··· Extract provided

FDA staffer comment does not a policy make, says corn lobby

United States While proclaiming to a media outlet in April that high-fructose corn syrup (HFCS) does not qualify as 'natural,' the FDA made clear that it has no intention of issuing an official definition of the potent yet nebulous term anytime soon.

The corn lobby immediately refuted the comment, stating it "actually reflects only the personal view of that one employee" and "the official FDA position on products made with HFCS is unchanged."

In January, an FDA spokesperson said the agency is in no hurry to roll out an official definition, ? la organic, despite petitions by Sara Lee Corp and the Sugar Association.

In trumping these two, as well as consumer groups seeking a definition to allay confusion, it appears that 'King Corn' is living up to its moniker.

The advantage of HFCS to food manufacturers is that it is sweeter than sucrose, is easier to handle during processing, has a longer shelf life and is cheaper than sugar.

With tariffs on imported sugar, the Farm Bill and a propped-up corn-based biofuel industry, King Corn does all right by the US government.

The pitched battle over HFCS's
alleged role in obesity continues. Backers assert that HFCS has nearly the same composition and caloric content as sugar and honey (half fructose and half glucose, 4kcal/g). A July 2007 American Journal of Clinical Nutrition study, supported by the Corn Refiners Association, concluded there was no difference between HFCS and sucrose on hunger, satiety or short-term energy intake.

Opponents point out the suspicious spike in obesity that correlates with the introduction of HFCS in the mid-1970s. In August 2007, at the American Chemical Society meeting, researchers disclosed a unique way HFCS's unbound fructose and glucose molecules increase reactive carbonyls that lead to diabetes.

Ultimately, while the FDA comment regarding HFCS's non-natural status may have a chilling effect on some natural beverage manufacturers, don't expect an iron-clad resolution in the near future.

······

Task directions: In the article on high-fructose corn syrup, which two parties petitioned the FDA for an official definition of "natural"?

··· Data section

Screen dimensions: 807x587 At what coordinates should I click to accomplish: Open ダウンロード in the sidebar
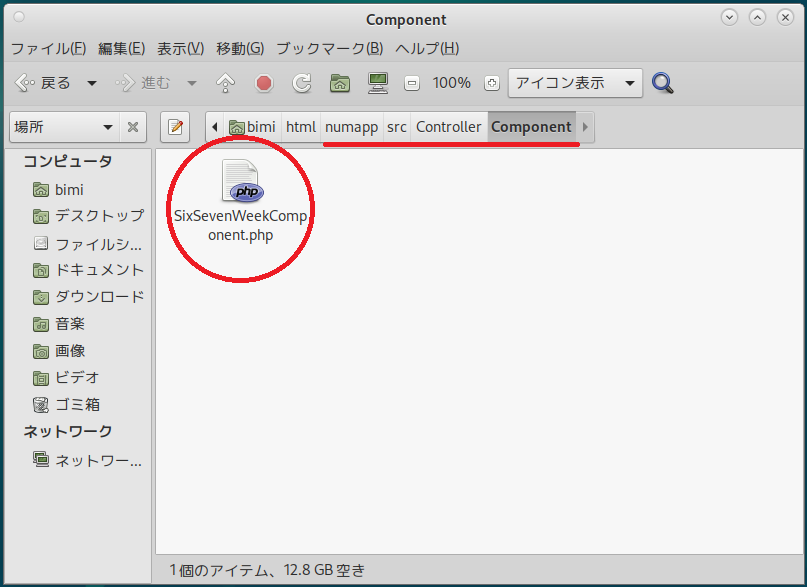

······

Finished task: Sara Lee Corp and the Sugar Association.